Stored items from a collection
----------------

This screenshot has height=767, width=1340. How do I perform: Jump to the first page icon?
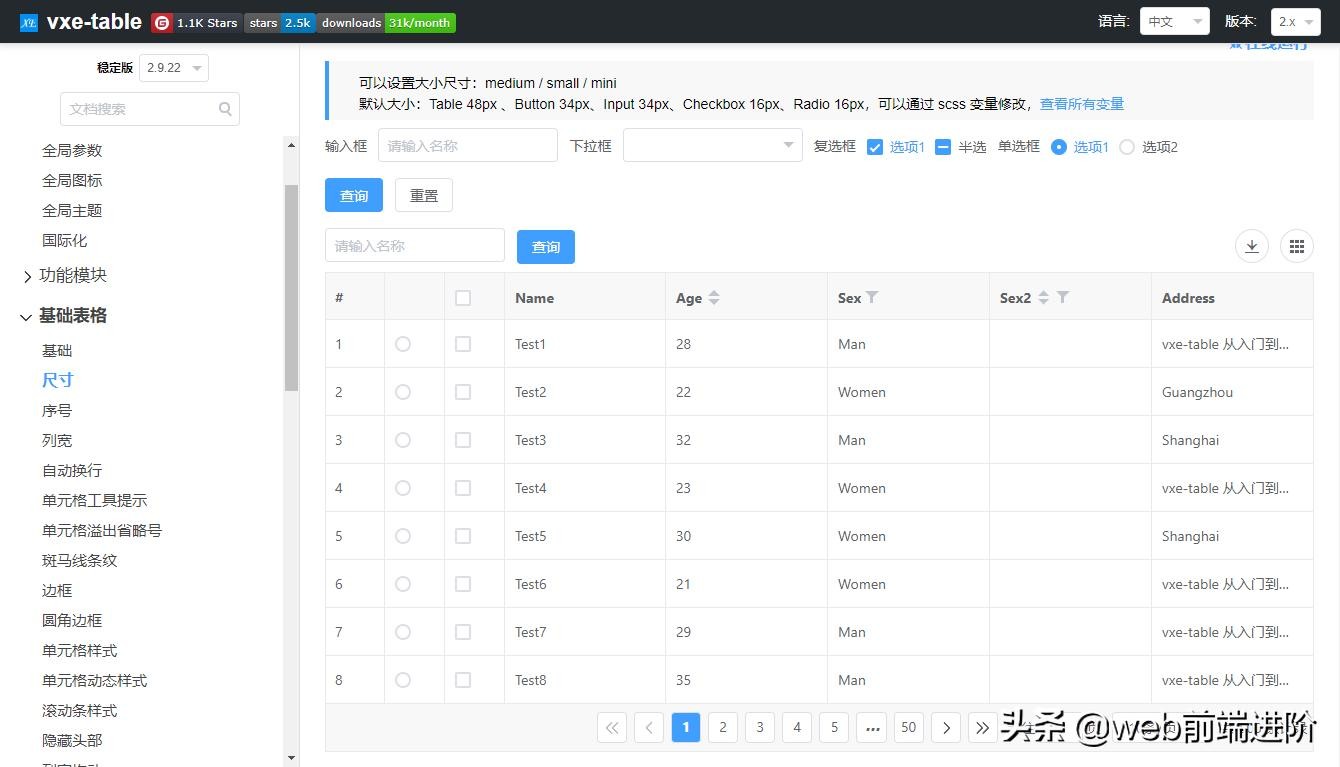[612, 727]
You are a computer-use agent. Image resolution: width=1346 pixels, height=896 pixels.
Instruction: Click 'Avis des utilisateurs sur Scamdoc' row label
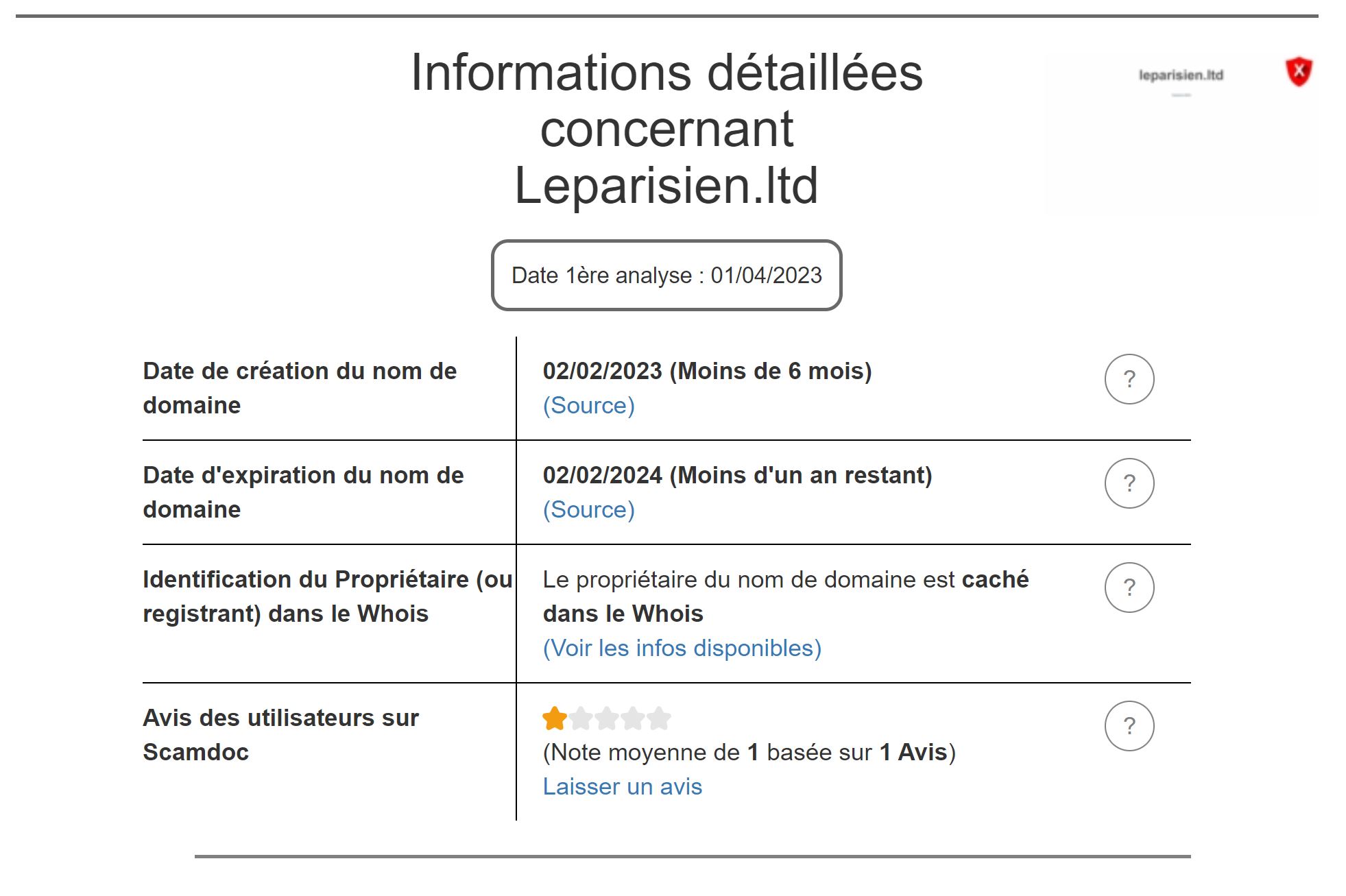click(280, 735)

----------------

Count the lines in the entries above that contain the string "height". Reply with the number only.

2